** Given records follows **

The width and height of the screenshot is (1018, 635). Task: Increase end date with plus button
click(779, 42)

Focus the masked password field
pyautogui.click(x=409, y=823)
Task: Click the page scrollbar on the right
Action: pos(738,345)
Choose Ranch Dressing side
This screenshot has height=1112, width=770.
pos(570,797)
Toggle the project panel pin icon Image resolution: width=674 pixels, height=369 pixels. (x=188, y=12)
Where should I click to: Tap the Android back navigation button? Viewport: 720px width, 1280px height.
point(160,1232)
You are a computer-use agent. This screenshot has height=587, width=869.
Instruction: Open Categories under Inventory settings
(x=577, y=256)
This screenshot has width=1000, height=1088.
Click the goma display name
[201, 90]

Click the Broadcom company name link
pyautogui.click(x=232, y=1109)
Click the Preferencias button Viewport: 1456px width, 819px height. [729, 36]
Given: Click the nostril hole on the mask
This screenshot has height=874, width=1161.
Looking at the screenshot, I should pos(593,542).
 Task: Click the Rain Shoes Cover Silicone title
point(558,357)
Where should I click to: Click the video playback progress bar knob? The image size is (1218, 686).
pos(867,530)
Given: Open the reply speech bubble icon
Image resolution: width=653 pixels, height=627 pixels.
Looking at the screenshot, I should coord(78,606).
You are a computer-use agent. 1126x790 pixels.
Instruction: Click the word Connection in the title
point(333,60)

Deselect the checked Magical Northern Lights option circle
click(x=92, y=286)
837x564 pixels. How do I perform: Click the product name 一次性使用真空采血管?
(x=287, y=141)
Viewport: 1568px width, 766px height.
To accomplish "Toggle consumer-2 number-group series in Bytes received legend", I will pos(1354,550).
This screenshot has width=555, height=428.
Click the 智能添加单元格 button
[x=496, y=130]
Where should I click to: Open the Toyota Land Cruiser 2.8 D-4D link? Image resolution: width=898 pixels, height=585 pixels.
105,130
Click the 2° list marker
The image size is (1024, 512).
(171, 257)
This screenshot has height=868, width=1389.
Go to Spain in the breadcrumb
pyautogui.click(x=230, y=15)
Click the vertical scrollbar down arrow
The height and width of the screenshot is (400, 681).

** End of Given records **

In full and without alteration, return every line above.

= Response to this exercise =
The width and height of the screenshot is (1018, 635). Task: Increase end date with plus button
click(779, 42)

Focus the masked password field
pyautogui.click(x=409, y=823)
Task: Click the page scrollbar on the right
Action: pos(738,345)
Choose Ranch Dressing side
This screenshot has height=1112, width=770.
pos(570,797)
Toggle the project panel pin icon Image resolution: width=674 pixels, height=369 pixels. (x=188, y=12)
Where should I click to: Tap the Android back navigation button? Viewport: 720px width, 1280px height.
point(160,1232)
You are a computer-use agent. This screenshot has height=587, width=869.
Instruction: Open Categories under Inventory settings
(x=577, y=256)
This screenshot has width=1000, height=1088.
Click the goma display name
[201, 90]

Click the Broadcom company name link
pyautogui.click(x=232, y=1109)
Click the Preferencias button Viewport: 1456px width, 819px height. [729, 36]
Given: Click the nostril hole on the mask
This screenshot has height=874, width=1161.
Looking at the screenshot, I should pos(593,542).
 Task: Click the Rain Shoes Cover Silicone title
point(558,357)
Where should I click to: Click the video playback progress bar knob? The image size is (1218, 686).
pos(867,530)
Given: Open the reply speech bubble icon
Image resolution: width=653 pixels, height=627 pixels.
Looking at the screenshot, I should coord(78,606).
You are a computer-use agent. 1126x790 pixels.
Instruction: Click the word Connection in the title
point(333,60)

Deselect the checked Magical Northern Lights option circle
click(x=92, y=286)
837x564 pixels. How do I perform: Click the product name 一次性使用真空采血管?
(x=287, y=141)
Viewport: 1568px width, 766px height.
To accomplish "Toggle consumer-2 number-group series in Bytes received legend", I will pos(1354,550).
This screenshot has width=555, height=428.
Click the 智能添加单元格 button
[x=496, y=130]
Where should I click to: Open the Toyota Land Cruiser 2.8 D-4D link? Image resolution: width=898 pixels, height=585 pixels.
105,130
Click the 2° list marker
The image size is (1024, 512).
(171, 257)
This screenshot has height=868, width=1389.
Go to Spain in the breadcrumb
pyautogui.click(x=230, y=15)
Click the vertical scrollbar down arrow
The height and width of the screenshot is (400, 681).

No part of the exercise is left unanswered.